**AIM OF THE TASK:**
Leaving out any pictures, transcribe every record exactly.

**Stored records:**
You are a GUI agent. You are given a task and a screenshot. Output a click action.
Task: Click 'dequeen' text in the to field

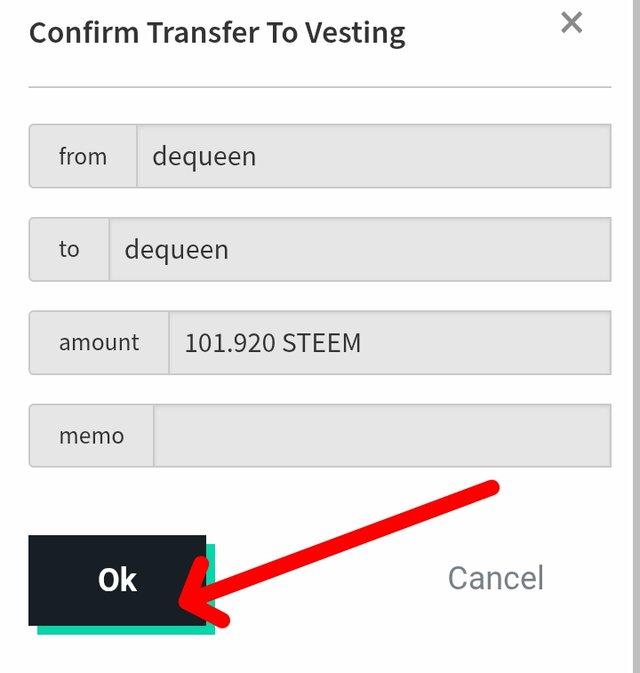point(177,249)
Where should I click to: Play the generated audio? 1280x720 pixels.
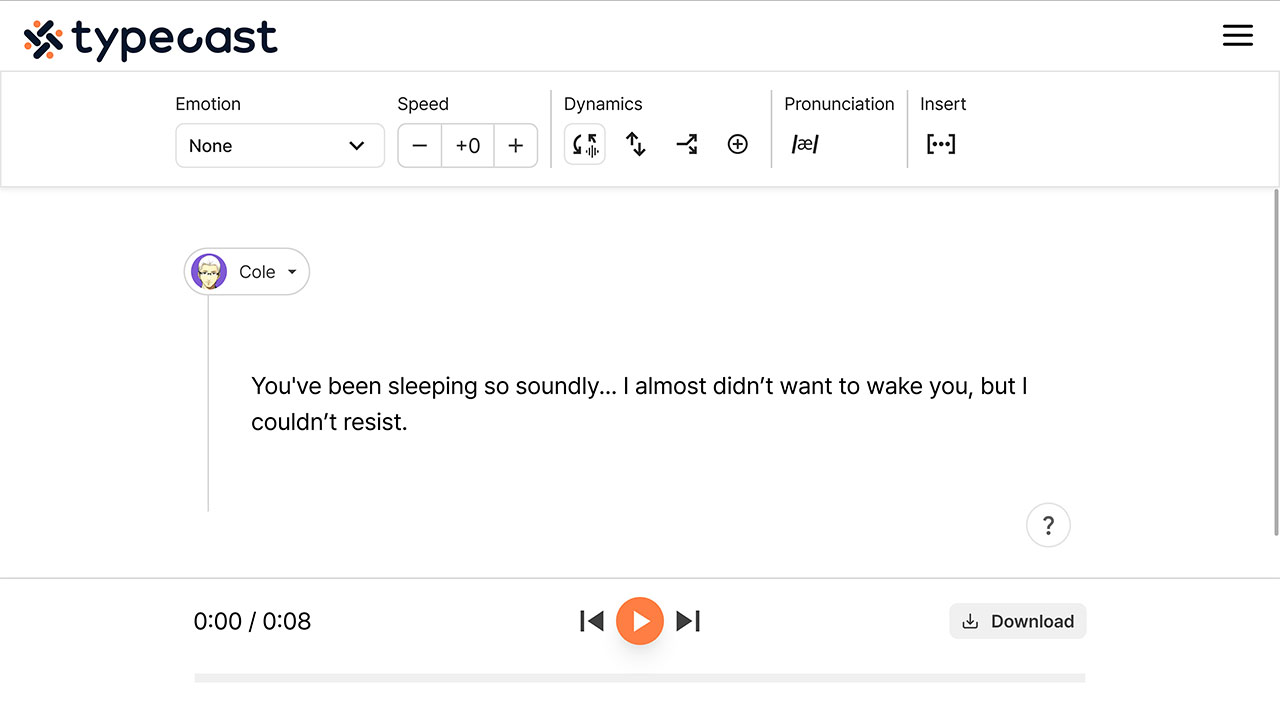640,620
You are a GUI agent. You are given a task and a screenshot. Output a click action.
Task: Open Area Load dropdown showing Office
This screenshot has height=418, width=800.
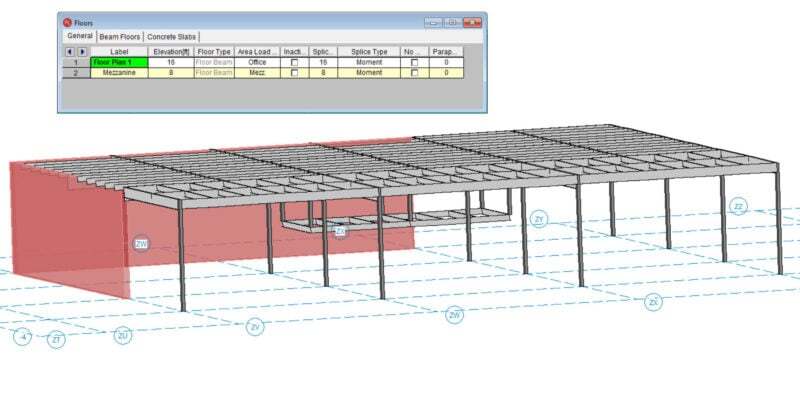point(257,62)
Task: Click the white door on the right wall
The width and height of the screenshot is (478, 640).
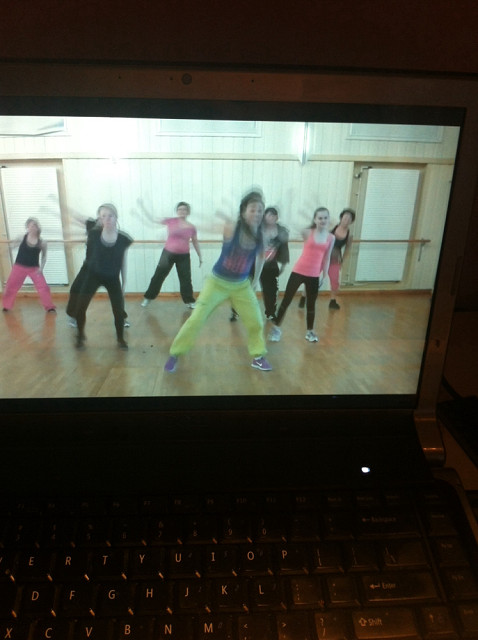Action: click(x=386, y=225)
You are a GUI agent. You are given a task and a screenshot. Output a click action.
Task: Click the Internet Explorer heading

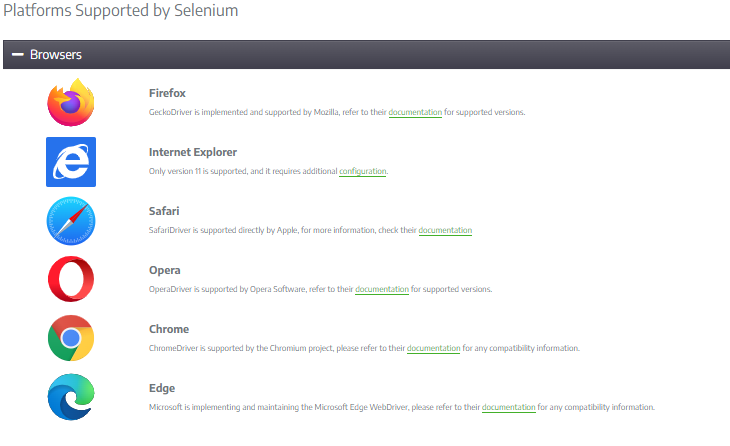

**RESULT OF THIS TASK:**
You are a GUI agent. You are given a task and a screenshot. Output a click action.
Task: Click 'dequeen' text in the to field

point(177,249)
Where should I click to: Play the generated audio? 1280x720 pixels.
640,620
You are a GUI agent. You are given a task and a screenshot. Output a click action.
Task: Open Area Load dropdown showing Office
This screenshot has height=418, width=800.
point(257,62)
Task: Click the white door on the right wall
The width and height of the screenshot is (478, 640).
Action: click(x=386, y=225)
You are a GUI agent. You are given a task and a screenshot. Output a click action.
Task: Click the Internet Explorer heading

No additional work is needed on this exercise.